- **RECORDS FOR THE TASK**:
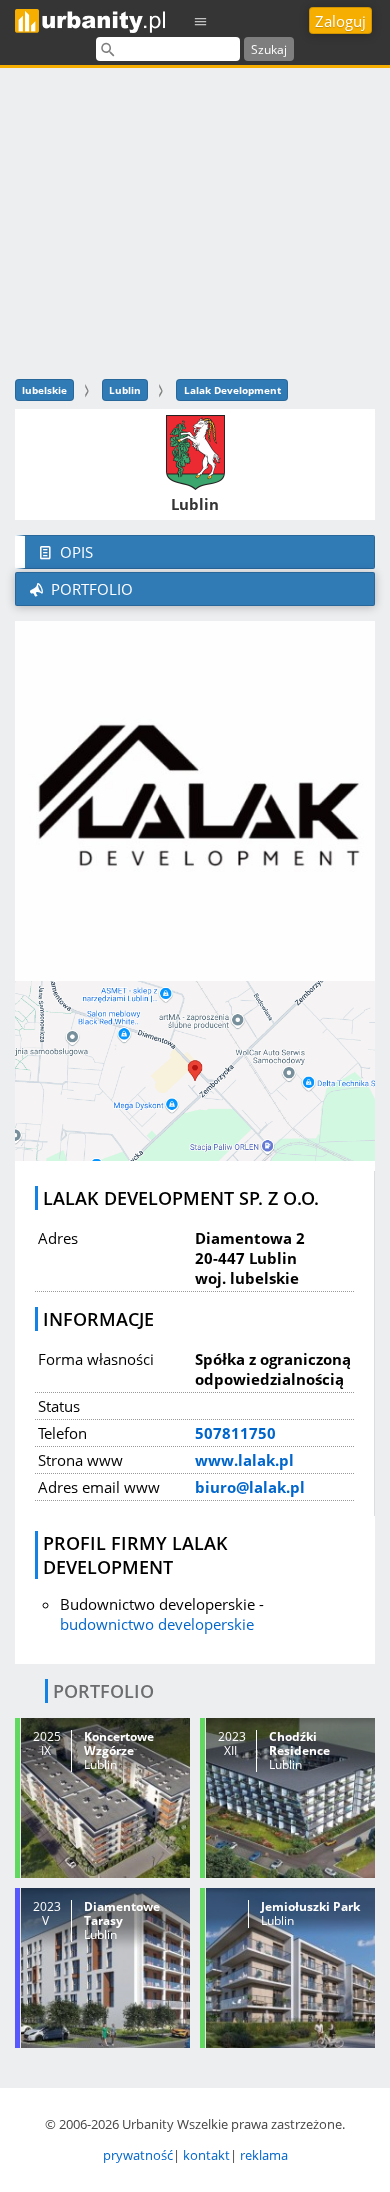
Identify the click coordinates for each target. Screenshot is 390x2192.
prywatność (138, 2155)
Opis (74, 552)
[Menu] (201, 20)
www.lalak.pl (244, 1460)
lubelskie (44, 390)
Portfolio (90, 589)
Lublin (125, 390)
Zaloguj (340, 21)
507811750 (235, 1433)
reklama (264, 2155)
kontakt (206, 2155)
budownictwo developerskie (157, 1624)
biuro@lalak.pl (250, 1487)
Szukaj (269, 49)
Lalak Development (232, 390)
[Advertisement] (195, 220)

- **TASK DETAILS**: An exact copy of every line from the one containing "biuro@lalak.pl (250, 1487)" through the last line of the entries is required; please add nothing.

- **COMPLETED EXERCISE**:
biuro@lalak.pl (250, 1487)
Szukaj (269, 49)
Lalak Development (232, 390)
[Advertisement] (195, 220)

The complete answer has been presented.